* [Problem requirements] Print the records below word for word, keeping every line the same.

* [Data in this exercise]

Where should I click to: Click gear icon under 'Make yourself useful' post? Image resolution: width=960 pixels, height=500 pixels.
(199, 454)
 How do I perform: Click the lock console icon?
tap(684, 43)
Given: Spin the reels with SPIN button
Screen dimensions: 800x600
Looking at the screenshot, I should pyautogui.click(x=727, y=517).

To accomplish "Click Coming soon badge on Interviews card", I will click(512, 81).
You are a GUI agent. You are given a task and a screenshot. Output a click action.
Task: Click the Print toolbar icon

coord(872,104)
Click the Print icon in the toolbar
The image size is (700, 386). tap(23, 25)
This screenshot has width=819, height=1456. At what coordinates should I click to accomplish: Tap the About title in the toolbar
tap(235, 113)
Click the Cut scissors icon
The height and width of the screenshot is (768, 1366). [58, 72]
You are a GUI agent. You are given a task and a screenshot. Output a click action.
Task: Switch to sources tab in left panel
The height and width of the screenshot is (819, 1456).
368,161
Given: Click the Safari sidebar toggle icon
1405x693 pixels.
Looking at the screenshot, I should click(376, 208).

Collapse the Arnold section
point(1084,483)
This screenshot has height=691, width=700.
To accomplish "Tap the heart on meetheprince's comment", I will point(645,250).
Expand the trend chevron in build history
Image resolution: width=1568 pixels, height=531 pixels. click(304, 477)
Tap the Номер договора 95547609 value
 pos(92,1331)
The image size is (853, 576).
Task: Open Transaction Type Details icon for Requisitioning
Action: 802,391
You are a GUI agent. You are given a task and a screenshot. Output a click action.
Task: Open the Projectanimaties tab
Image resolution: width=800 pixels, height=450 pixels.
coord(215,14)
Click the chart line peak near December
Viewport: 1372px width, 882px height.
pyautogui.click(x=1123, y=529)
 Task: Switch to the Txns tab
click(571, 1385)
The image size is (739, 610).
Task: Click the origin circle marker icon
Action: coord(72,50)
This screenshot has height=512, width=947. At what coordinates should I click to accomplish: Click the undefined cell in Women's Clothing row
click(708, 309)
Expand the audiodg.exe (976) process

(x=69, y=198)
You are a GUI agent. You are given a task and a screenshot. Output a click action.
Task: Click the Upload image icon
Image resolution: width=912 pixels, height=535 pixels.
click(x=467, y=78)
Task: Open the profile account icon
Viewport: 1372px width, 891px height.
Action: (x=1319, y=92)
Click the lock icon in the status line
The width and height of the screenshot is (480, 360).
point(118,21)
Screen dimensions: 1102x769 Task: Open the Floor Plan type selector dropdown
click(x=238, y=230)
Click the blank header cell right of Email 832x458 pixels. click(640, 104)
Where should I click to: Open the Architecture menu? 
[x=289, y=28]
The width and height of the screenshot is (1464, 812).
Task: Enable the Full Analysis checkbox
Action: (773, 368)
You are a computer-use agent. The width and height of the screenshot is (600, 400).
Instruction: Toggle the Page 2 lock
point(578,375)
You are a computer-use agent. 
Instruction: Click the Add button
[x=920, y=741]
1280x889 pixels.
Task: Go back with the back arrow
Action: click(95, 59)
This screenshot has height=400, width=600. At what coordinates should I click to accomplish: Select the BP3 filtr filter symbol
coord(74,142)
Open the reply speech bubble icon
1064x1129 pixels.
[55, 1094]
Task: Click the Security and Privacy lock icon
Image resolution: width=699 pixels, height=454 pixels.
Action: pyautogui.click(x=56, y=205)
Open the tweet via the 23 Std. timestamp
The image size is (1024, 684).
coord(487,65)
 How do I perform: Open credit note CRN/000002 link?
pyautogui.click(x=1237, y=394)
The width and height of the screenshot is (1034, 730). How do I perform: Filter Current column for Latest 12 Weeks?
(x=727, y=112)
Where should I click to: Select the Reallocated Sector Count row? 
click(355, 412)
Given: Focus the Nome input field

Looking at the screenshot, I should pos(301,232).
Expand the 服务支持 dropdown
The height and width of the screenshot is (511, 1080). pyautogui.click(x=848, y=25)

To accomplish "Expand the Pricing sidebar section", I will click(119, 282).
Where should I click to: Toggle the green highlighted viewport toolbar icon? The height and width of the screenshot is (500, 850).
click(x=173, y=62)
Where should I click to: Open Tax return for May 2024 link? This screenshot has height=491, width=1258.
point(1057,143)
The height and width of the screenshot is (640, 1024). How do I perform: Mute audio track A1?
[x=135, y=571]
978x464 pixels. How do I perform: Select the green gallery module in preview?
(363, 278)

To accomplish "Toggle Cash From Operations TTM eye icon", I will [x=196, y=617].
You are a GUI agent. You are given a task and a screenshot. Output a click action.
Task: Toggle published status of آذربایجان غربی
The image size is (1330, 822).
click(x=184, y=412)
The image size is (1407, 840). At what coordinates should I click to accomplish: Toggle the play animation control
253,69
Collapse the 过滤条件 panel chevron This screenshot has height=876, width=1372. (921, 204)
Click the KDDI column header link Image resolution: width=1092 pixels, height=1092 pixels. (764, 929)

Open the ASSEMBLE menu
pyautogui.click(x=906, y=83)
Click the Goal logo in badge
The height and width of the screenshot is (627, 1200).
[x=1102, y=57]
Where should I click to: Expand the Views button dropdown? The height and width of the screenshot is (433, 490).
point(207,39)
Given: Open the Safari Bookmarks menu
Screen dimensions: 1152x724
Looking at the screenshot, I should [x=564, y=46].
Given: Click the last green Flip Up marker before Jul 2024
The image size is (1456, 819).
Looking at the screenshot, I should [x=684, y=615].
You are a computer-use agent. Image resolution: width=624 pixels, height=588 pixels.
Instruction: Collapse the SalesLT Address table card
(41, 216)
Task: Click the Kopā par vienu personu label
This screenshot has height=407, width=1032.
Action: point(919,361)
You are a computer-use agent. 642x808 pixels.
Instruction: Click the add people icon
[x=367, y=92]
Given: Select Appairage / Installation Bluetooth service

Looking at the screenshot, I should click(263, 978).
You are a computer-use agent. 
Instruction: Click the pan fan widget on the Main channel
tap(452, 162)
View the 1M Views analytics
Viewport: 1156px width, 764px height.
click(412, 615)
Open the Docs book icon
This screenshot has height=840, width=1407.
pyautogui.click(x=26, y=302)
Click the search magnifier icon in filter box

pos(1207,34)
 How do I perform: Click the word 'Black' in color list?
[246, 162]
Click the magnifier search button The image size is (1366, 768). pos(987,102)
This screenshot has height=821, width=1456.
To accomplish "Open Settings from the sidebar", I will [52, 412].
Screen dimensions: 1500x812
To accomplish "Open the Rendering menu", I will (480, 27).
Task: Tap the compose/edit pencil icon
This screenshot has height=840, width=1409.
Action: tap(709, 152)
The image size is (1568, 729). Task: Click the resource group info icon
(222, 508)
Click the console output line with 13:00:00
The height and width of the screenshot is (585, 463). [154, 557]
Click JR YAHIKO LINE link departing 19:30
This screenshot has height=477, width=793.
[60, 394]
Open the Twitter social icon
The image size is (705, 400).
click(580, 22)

* [Finished answer]
Where should I click to: Click gear icon under 'Make yourself useful' post? Image resolution: width=960 pixels, height=500 pixels.
(199, 454)
 How do I perform: Click the lock console icon?
tap(684, 43)
Given: Spin the reels with SPIN button
Screen dimensions: 800x600
Looking at the screenshot, I should pyautogui.click(x=727, y=517).

To accomplish "Click Coming soon badge on Interviews card", I will click(512, 81).
You are a GUI agent. You are given a task and a screenshot. Output a click action.
Task: Click the Print toolbar icon

coord(872,104)
Click the Print icon in the toolbar
The image size is (700, 386). tap(23, 25)
This screenshot has width=819, height=1456. At what coordinates should I click to accomplish: Tap the About title in the toolbar
tap(235, 113)
Click the Cut scissors icon
The height and width of the screenshot is (768, 1366). [58, 72]
You are a GUI agent. You are given a task and a screenshot. Output a click action.
Task: Switch to sources tab in left panel
The height and width of the screenshot is (819, 1456).
368,161
Given: Click the Safari sidebar toggle icon
1405x693 pixels.
Looking at the screenshot, I should click(376, 208).

Collapse the Arnold section
point(1084,483)
This screenshot has height=691, width=700.
To accomplish "Tap the heart on meetheprince's comment", I will point(645,250).
Expand the trend chevron in build history
Image resolution: width=1568 pixels, height=531 pixels. click(304, 477)
Tap the Номер договора 95547609 value
 pos(92,1331)
The image size is (853, 576).
Task: Open Transaction Type Details icon for Requisitioning
Action: 802,391
You are a GUI agent. You are given a task and a screenshot. Output a click action.
Task: Open the Projectanimaties tab
Image resolution: width=800 pixels, height=450 pixels.
coord(215,14)
Click the chart line peak near December
Viewport: 1372px width, 882px height.
pyautogui.click(x=1123, y=529)
 Task: Switch to the Txns tab
click(571, 1385)
The image size is (739, 610).
Task: Click the origin circle marker icon
Action: coord(72,50)
This screenshot has height=512, width=947. At what coordinates should I click to accomplish: Click the undefined cell in Women's Clothing row
click(708, 309)
Expand the audiodg.exe (976) process

(x=69, y=198)
You are a GUI agent. You are given a task and a screenshot. Output a click action.
Task: Click the Upload image icon
Image resolution: width=912 pixels, height=535 pixels.
click(x=467, y=78)
Task: Open the profile account icon
Viewport: 1372px width, 891px height.
Action: (x=1319, y=92)
Click the lock icon in the status line
The width and height of the screenshot is (480, 360).
point(118,21)
Screen dimensions: 1102x769 Task: Open the Floor Plan type selector dropdown
click(x=238, y=230)
Click the blank header cell right of Email 832x458 pixels. click(640, 104)
Where should I click to: Open the Architecture menu? 
[x=289, y=28]
The width and height of the screenshot is (1464, 812).
Task: Enable the Full Analysis checkbox
Action: (773, 368)
You are a computer-use agent. The width and height of the screenshot is (600, 400).
Instruction: Toggle the Page 2 lock
point(578,375)
You are a computer-use agent. 
Instruction: Click the Add button
[x=920, y=741]
1280x889 pixels.
Task: Go back with the back arrow
Action: click(95, 59)
This screenshot has height=400, width=600. At what coordinates should I click to accomplish: Select the BP3 filtr filter symbol
coord(74,142)
Open the reply speech bubble icon
1064x1129 pixels.
[55, 1094]
Task: Click the Security and Privacy lock icon
Image resolution: width=699 pixels, height=454 pixels.
Action: pyautogui.click(x=56, y=205)
Open the tweet via the 23 Std. timestamp
The image size is (1024, 684).
coord(487,65)
 How do I perform: Open credit note CRN/000002 link?
pyautogui.click(x=1237, y=394)
The width and height of the screenshot is (1034, 730). How do I perform: Filter Current column for Latest 12 Weeks?
(x=727, y=112)
Where should I click to: Select the Reallocated Sector Count row? 
click(355, 412)
Given: Focus the Nome input field

Looking at the screenshot, I should pos(301,232).
Expand the 服务支持 dropdown
The height and width of the screenshot is (511, 1080). pyautogui.click(x=848, y=25)

To accomplish "Expand the Pricing sidebar section", I will click(119, 282).
Where should I click to: Toggle the green highlighted viewport toolbar icon? The height and width of the screenshot is (500, 850).
click(x=173, y=62)
Where should I click to: Open Tax return for May 2024 link? This screenshot has height=491, width=1258.
point(1057,143)
The height and width of the screenshot is (640, 1024). How do I perform: Mute audio track A1?
[x=135, y=571]
978x464 pixels. How do I perform: Select the green gallery module in preview?
(363, 278)

To accomplish "Toggle Cash From Operations TTM eye icon", I will [x=196, y=617].
You are a GUI agent. You are given a task and a screenshot. Output a click action.
Task: Toggle published status of آذربایجان غربی
The image size is (1330, 822).
click(x=184, y=412)
The image size is (1407, 840). At what coordinates should I click to accomplish: Toggle the play animation control
253,69
Collapse the 过滤条件 panel chevron This screenshot has height=876, width=1372. (921, 204)
Click the KDDI column header link Image resolution: width=1092 pixels, height=1092 pixels. (764, 929)

Open the ASSEMBLE menu
pyautogui.click(x=906, y=83)
Click the Goal logo in badge
The height and width of the screenshot is (627, 1200).
[x=1102, y=57]
Where should I click to: Expand the Views button dropdown? The height and width of the screenshot is (433, 490).
point(207,39)
Given: Open the Safari Bookmarks menu
Screen dimensions: 1152x724
Looking at the screenshot, I should [x=564, y=46].
Given: Click the last green Flip Up marker before Jul 2024
The image size is (1456, 819).
Looking at the screenshot, I should [x=684, y=615].
You are a computer-use agent. Image resolution: width=624 pixels, height=588 pixels.
Instruction: Collapse the SalesLT Address table card
(41, 216)
Task: Click the Kopā par vienu personu label
This screenshot has height=407, width=1032.
Action: point(919,361)
You are a computer-use agent. 642x808 pixels.
Instruction: Click the add people icon
[x=367, y=92]
Given: Select Appairage / Installation Bluetooth service

Looking at the screenshot, I should click(263, 978).
You are a computer-use agent. 
Instruction: Click the pan fan widget on the Main channel
tap(452, 162)
View the 1M Views analytics
Viewport: 1156px width, 764px height.
click(412, 615)
Open the Docs book icon
This screenshot has height=840, width=1407.
pyautogui.click(x=26, y=302)
Click the search magnifier icon in filter box

pos(1207,34)
 How do I perform: Click the word 'Black' in color list?
[246, 162]
Click the magnifier search button The image size is (1366, 768). pos(987,102)
This screenshot has height=821, width=1456.
To accomplish "Open Settings from the sidebar", I will [52, 412].
Screen dimensions: 1500x812
To accomplish "Open the Rendering menu", I will (480, 27).
Task: Tap the compose/edit pencil icon
This screenshot has height=840, width=1409.
Action: tap(709, 152)
The image size is (1568, 729). Task: Click the resource group info icon
(222, 508)
Click the console output line with 13:00:00
The height and width of the screenshot is (585, 463). [154, 557]
Click JR YAHIKO LINE link departing 19:30
This screenshot has height=477, width=793.
[60, 394]
Open the Twitter social icon
The image size is (705, 400).
click(580, 22)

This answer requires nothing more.